▶ _Exercise_
Report every line of the material below that contains the string "Task", reproducing each such line in full.

Document and screenshot pointing entries:
########

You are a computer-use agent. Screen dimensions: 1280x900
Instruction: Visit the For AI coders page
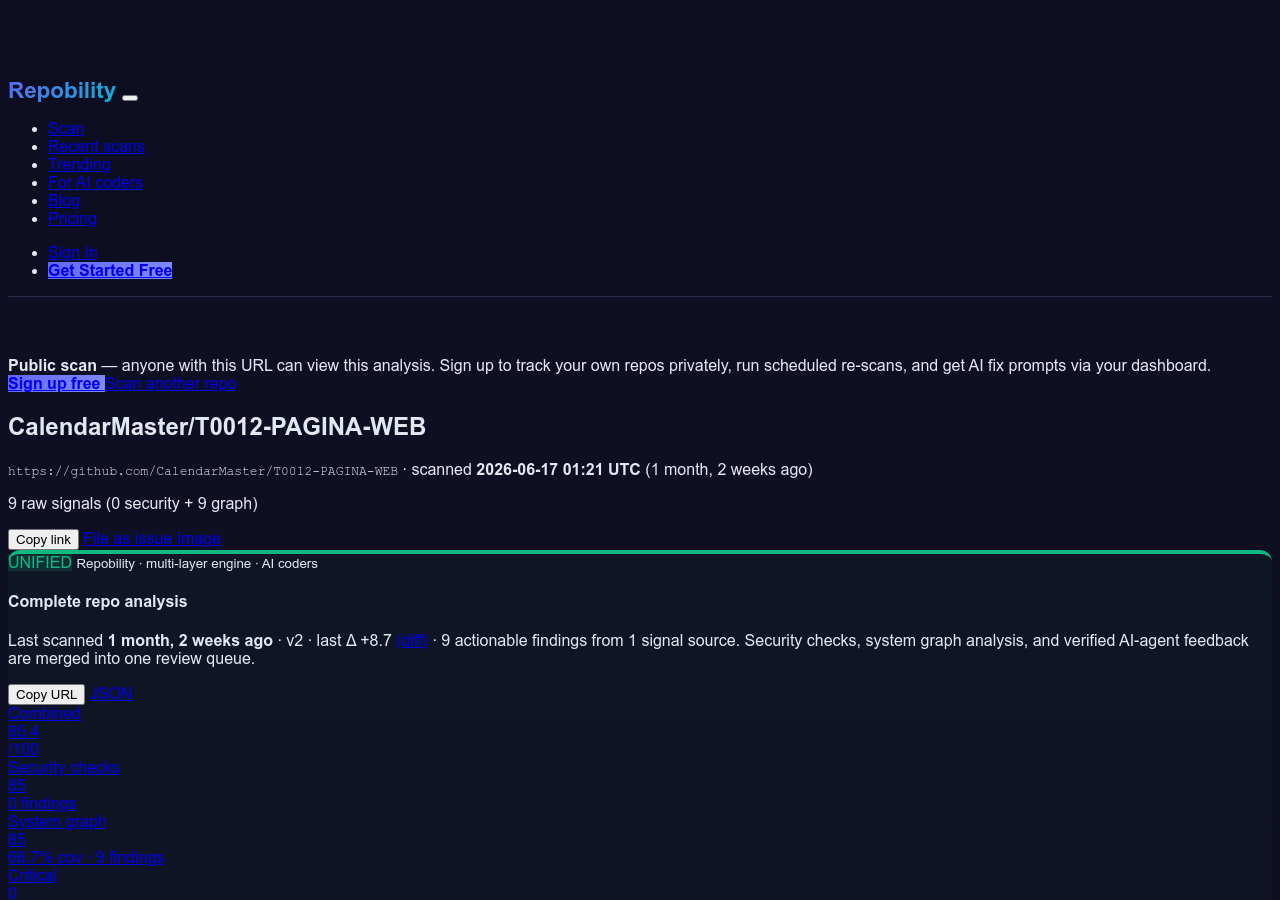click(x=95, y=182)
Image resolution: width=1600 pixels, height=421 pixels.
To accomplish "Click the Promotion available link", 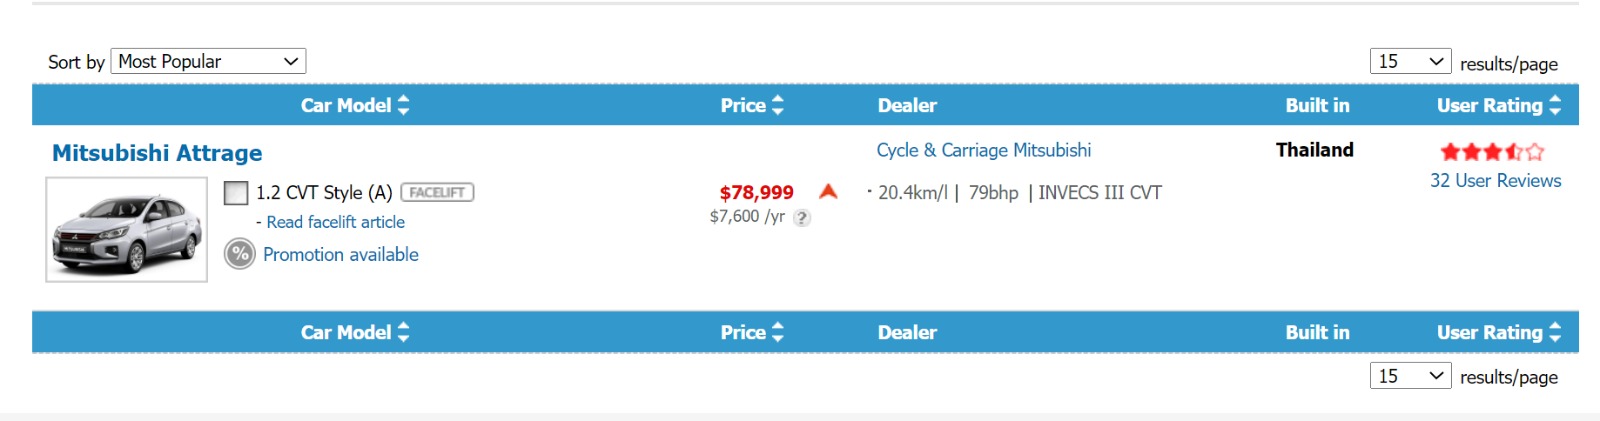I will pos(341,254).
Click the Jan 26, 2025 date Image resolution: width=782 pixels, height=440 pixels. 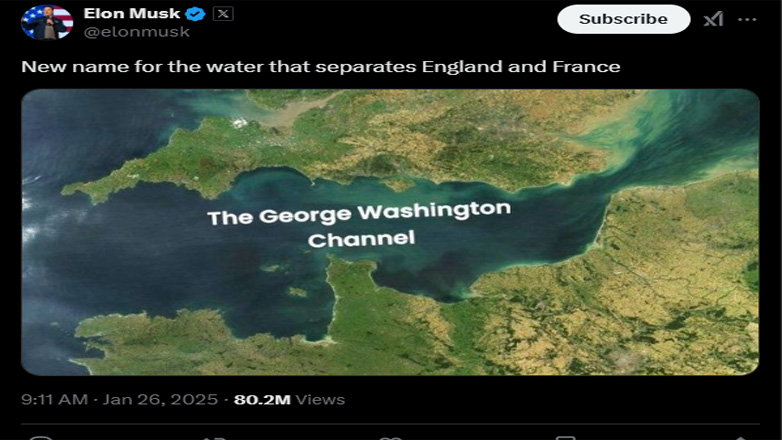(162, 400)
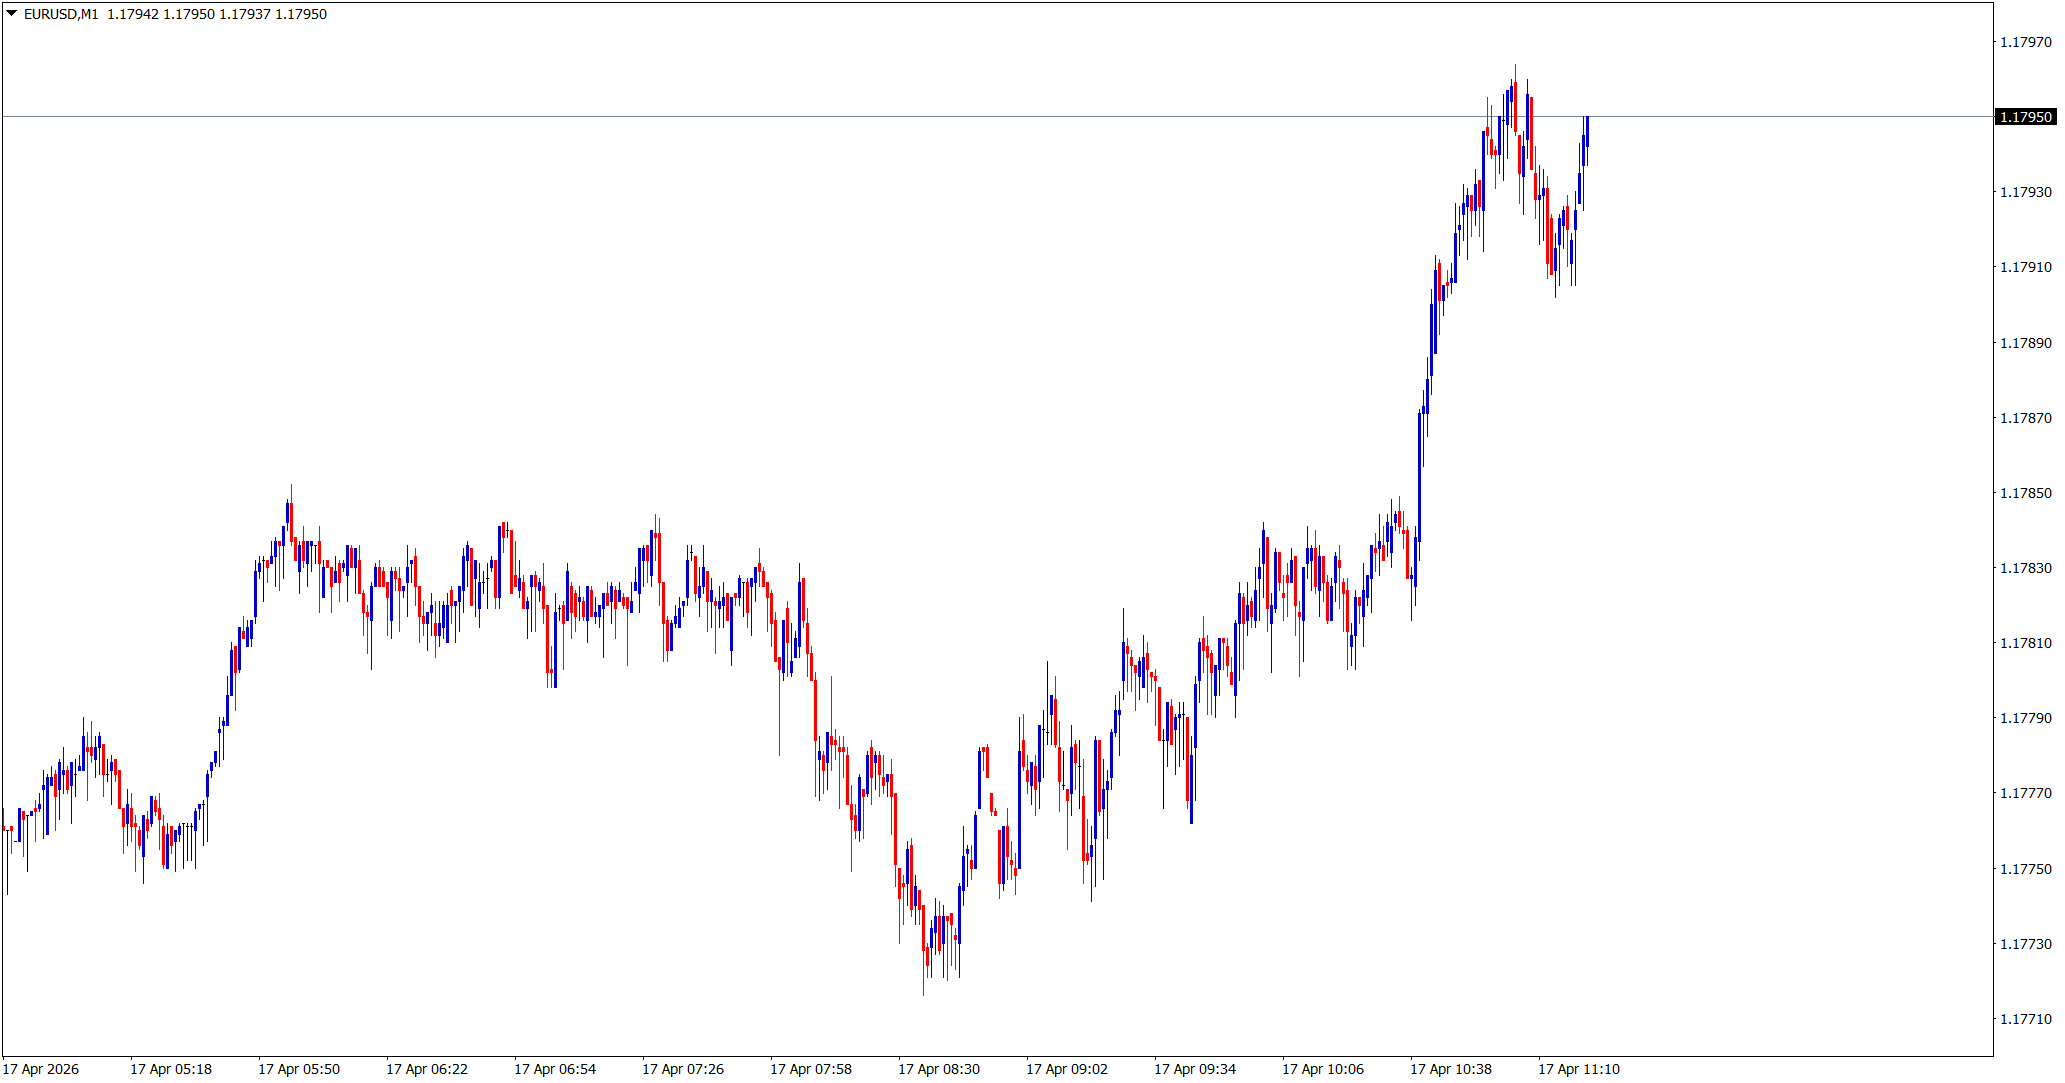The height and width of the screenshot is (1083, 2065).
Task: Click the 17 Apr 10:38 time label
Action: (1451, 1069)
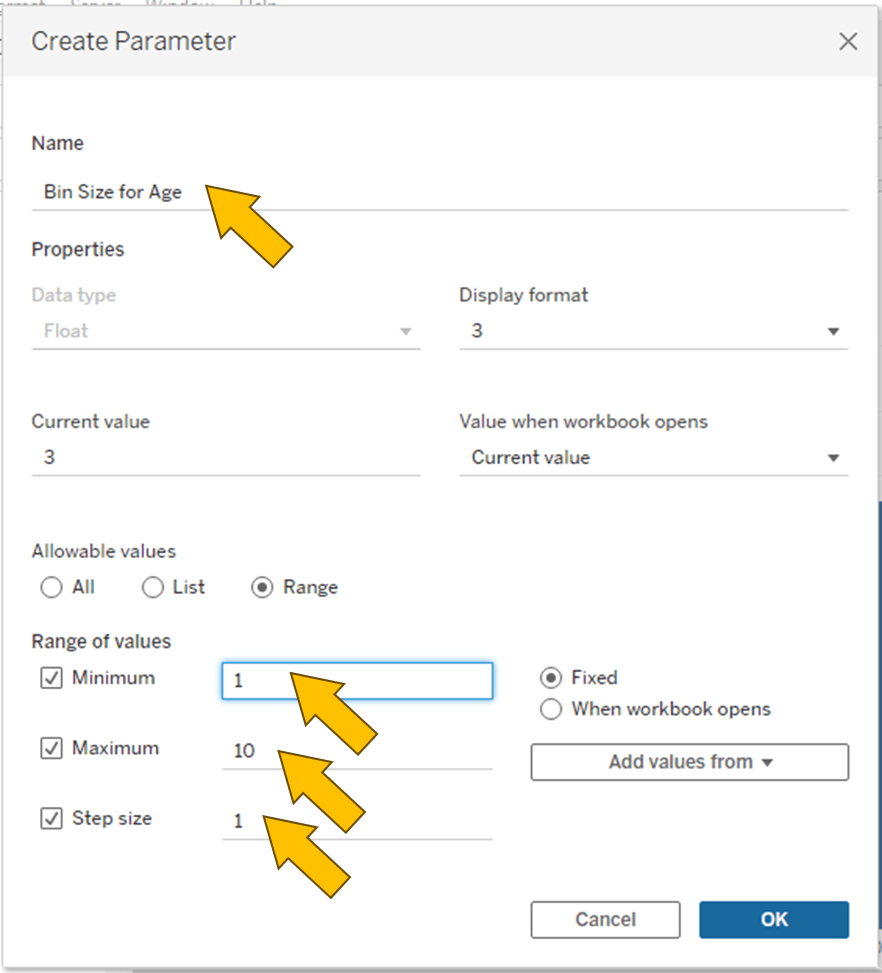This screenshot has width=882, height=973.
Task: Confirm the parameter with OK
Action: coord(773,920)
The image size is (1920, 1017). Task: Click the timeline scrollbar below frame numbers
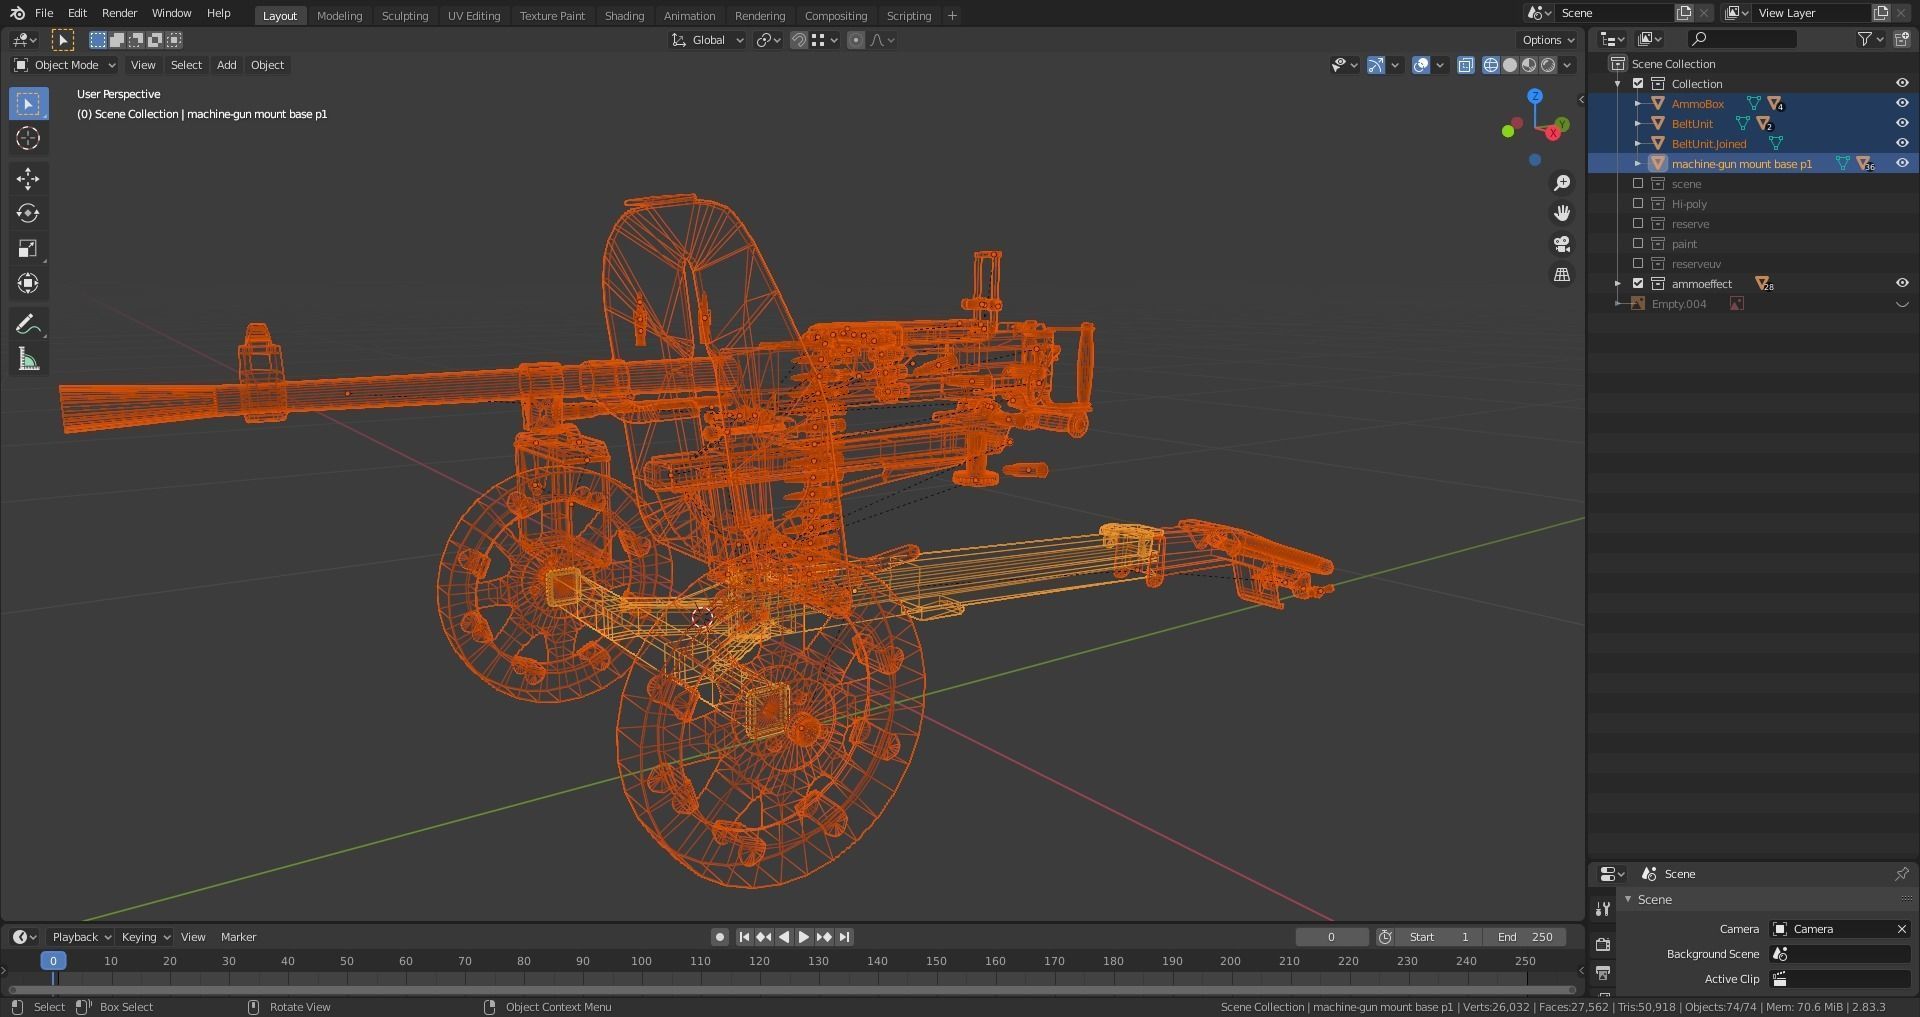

########

▶ _Answer to this problem_
Task: Click the 17 Apr 10:38 time label
Task: Confirm the parameter with OK
The image size is (1920, 1017). Task: Click the timeline scrollbar below frame numbers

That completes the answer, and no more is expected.